* _THE REQUEST_:
Count the lines below that contain the string "cursor" with case matching, and report only that number.

* _EXTRACTED MATERIAL_:
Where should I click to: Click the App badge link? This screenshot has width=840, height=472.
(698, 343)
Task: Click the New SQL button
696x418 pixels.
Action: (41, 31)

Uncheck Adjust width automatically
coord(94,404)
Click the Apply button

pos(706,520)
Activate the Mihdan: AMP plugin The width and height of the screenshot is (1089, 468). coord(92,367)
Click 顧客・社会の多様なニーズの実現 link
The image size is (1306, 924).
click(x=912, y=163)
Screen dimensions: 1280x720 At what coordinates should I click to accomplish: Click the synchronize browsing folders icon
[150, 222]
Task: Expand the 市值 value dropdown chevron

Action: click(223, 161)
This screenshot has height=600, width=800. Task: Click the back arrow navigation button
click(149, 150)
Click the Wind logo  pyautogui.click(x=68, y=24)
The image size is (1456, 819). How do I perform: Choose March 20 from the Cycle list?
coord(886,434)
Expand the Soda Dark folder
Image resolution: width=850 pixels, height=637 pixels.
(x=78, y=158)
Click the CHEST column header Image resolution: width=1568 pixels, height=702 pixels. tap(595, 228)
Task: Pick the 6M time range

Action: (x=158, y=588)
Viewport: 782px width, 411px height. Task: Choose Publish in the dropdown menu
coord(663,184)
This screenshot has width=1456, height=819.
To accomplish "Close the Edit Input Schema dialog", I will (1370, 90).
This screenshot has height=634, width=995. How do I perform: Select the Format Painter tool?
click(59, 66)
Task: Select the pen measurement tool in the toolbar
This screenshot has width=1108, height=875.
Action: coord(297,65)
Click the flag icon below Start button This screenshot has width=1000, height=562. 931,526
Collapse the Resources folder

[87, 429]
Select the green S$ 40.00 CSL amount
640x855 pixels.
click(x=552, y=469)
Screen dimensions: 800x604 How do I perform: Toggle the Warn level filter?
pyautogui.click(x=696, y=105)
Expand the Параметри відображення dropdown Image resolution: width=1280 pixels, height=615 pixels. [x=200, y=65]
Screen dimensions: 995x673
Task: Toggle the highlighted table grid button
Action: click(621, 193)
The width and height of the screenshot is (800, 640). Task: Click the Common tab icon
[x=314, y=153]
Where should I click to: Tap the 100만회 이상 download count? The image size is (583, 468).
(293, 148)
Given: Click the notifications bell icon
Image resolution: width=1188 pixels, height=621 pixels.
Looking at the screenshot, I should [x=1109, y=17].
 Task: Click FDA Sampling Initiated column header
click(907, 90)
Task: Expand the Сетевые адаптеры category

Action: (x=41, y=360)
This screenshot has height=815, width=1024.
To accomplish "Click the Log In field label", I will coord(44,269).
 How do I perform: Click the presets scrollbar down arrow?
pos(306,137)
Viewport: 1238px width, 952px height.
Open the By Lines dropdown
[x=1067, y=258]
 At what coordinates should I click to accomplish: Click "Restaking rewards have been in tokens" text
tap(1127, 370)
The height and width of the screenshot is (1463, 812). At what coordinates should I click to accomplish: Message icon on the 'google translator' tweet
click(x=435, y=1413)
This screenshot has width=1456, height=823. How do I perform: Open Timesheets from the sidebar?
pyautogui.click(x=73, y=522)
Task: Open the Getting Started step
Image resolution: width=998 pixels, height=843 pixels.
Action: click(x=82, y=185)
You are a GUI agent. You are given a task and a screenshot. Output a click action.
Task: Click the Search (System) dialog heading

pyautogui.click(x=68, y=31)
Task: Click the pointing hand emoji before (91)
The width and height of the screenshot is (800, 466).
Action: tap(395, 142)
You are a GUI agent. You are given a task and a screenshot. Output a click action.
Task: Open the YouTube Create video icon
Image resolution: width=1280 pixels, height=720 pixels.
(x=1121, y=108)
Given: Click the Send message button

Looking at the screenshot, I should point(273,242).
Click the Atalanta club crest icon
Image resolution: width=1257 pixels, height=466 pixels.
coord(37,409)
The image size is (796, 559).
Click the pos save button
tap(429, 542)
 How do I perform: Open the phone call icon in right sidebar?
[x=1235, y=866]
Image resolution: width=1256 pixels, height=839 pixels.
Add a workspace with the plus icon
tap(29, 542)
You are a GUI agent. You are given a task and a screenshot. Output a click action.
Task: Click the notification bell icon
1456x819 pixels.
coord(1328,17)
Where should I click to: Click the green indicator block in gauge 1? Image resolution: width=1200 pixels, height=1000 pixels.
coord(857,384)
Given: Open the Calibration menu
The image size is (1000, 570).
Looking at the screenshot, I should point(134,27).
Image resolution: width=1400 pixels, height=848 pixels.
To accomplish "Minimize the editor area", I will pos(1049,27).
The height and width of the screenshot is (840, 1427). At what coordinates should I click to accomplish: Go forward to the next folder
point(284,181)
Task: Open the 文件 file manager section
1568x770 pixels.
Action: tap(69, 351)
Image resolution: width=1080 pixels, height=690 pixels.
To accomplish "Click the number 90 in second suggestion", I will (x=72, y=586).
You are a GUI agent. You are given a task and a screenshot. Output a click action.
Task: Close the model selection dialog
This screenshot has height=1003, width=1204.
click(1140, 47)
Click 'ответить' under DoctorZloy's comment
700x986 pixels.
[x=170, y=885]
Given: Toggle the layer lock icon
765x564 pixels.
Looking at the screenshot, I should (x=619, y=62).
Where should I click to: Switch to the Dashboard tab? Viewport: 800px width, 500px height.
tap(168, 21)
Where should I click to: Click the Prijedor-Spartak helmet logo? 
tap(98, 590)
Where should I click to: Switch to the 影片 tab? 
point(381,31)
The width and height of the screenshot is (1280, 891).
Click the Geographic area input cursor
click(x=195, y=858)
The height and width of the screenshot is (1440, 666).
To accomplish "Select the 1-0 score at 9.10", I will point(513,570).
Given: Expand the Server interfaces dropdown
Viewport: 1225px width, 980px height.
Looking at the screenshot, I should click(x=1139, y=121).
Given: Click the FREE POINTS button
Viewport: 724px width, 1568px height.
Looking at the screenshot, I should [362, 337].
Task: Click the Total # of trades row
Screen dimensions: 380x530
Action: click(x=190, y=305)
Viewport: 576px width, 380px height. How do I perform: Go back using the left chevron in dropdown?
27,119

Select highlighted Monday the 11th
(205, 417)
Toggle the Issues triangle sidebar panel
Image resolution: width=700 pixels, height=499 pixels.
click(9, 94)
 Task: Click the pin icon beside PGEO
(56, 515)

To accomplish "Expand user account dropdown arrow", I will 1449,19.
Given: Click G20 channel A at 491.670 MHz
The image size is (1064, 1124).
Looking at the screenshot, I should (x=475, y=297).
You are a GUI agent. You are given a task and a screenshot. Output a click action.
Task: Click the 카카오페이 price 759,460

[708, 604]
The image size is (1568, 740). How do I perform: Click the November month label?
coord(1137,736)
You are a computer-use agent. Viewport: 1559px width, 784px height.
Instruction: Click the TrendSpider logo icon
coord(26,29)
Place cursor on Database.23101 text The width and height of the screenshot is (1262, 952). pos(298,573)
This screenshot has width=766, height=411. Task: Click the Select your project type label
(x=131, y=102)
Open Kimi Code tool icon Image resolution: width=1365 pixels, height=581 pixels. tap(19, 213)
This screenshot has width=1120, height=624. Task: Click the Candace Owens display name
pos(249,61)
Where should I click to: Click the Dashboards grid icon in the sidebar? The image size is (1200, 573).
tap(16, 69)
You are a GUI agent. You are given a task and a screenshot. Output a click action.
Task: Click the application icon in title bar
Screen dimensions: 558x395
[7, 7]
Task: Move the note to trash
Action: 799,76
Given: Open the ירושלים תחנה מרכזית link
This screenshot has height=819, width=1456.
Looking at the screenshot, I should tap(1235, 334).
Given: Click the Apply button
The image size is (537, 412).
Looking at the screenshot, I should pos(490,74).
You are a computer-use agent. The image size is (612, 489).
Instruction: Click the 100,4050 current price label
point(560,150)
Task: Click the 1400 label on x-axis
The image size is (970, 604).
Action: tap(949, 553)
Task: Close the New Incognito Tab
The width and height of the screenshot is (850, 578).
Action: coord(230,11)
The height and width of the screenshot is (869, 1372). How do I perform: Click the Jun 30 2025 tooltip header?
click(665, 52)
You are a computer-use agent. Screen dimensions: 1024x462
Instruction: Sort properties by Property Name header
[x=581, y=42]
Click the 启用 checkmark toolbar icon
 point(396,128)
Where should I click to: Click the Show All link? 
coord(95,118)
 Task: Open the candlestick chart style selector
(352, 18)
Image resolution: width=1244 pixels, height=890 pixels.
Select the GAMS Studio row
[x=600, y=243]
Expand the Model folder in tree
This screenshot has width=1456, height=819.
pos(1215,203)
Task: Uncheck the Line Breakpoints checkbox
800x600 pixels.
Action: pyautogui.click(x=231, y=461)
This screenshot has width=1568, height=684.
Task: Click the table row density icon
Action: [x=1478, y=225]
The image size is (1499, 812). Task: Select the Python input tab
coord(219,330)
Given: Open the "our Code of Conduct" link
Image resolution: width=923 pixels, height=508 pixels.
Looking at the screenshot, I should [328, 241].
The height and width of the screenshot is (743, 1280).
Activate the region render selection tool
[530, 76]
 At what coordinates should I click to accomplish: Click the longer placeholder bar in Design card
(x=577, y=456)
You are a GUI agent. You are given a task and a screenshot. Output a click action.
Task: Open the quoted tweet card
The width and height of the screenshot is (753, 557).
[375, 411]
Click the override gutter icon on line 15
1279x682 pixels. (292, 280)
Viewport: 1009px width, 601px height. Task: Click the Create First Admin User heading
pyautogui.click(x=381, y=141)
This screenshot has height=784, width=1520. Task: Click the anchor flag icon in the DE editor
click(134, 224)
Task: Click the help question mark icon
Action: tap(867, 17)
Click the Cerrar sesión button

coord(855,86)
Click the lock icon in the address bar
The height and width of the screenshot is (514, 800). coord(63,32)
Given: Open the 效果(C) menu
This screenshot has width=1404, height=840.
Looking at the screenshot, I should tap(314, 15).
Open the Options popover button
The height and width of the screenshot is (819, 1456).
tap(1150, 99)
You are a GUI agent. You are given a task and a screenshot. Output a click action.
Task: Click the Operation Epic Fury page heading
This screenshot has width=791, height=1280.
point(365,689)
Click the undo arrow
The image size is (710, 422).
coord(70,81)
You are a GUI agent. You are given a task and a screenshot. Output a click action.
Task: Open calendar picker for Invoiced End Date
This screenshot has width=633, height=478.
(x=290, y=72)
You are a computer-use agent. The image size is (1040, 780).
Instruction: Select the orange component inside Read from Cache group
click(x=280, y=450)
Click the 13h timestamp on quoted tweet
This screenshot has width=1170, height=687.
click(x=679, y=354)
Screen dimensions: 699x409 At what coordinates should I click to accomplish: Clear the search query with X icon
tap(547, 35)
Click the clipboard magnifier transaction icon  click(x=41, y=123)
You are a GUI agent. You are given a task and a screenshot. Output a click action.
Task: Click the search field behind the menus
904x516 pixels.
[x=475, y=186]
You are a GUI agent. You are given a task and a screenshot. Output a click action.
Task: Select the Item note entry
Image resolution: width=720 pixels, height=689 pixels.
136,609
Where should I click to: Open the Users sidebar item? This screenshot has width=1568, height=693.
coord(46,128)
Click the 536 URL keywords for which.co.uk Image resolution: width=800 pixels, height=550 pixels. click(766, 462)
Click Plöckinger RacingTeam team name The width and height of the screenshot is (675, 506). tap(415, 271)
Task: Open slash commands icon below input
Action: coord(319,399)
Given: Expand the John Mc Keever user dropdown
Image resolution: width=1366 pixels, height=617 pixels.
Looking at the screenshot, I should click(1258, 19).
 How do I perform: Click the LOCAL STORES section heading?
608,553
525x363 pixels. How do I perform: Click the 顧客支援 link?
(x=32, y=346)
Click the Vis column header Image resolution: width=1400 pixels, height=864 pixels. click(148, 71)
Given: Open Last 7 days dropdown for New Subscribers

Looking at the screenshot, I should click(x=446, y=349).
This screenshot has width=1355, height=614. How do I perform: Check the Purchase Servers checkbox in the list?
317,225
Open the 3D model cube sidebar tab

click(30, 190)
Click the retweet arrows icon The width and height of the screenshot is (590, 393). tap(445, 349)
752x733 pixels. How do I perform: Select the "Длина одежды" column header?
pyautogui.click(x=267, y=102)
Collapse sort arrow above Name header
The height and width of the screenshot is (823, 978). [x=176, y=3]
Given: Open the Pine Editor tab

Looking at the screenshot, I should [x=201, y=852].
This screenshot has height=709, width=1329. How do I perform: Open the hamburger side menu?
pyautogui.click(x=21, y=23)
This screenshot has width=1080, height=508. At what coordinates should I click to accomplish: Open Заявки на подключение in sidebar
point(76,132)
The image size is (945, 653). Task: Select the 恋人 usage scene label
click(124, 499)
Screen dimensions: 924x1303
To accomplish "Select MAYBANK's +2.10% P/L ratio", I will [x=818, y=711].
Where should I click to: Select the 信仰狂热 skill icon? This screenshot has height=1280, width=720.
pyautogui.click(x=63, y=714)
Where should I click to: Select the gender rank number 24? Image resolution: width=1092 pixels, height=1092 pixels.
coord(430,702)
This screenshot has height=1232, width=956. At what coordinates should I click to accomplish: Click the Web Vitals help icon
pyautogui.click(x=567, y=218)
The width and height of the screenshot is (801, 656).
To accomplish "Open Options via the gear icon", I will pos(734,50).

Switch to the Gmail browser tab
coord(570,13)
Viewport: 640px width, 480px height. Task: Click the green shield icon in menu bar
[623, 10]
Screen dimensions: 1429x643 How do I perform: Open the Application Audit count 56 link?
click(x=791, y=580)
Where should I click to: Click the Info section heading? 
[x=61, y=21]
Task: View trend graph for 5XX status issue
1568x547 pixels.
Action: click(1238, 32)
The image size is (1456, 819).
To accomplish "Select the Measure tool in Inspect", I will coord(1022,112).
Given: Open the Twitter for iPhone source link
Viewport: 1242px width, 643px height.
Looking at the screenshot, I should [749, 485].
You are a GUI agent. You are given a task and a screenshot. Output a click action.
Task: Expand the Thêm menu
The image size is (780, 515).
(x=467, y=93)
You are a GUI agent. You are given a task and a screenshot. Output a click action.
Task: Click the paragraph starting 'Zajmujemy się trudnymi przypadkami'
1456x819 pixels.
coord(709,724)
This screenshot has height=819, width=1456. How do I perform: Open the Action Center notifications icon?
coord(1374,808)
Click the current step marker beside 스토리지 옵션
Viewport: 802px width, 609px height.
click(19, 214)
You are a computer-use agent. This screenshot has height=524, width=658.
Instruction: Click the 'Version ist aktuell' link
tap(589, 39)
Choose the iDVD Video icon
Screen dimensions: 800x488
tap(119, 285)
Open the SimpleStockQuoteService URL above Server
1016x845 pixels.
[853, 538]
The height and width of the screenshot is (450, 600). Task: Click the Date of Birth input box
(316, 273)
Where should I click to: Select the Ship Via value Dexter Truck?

* _ANSWER FOR THIS EXERCISE_:
2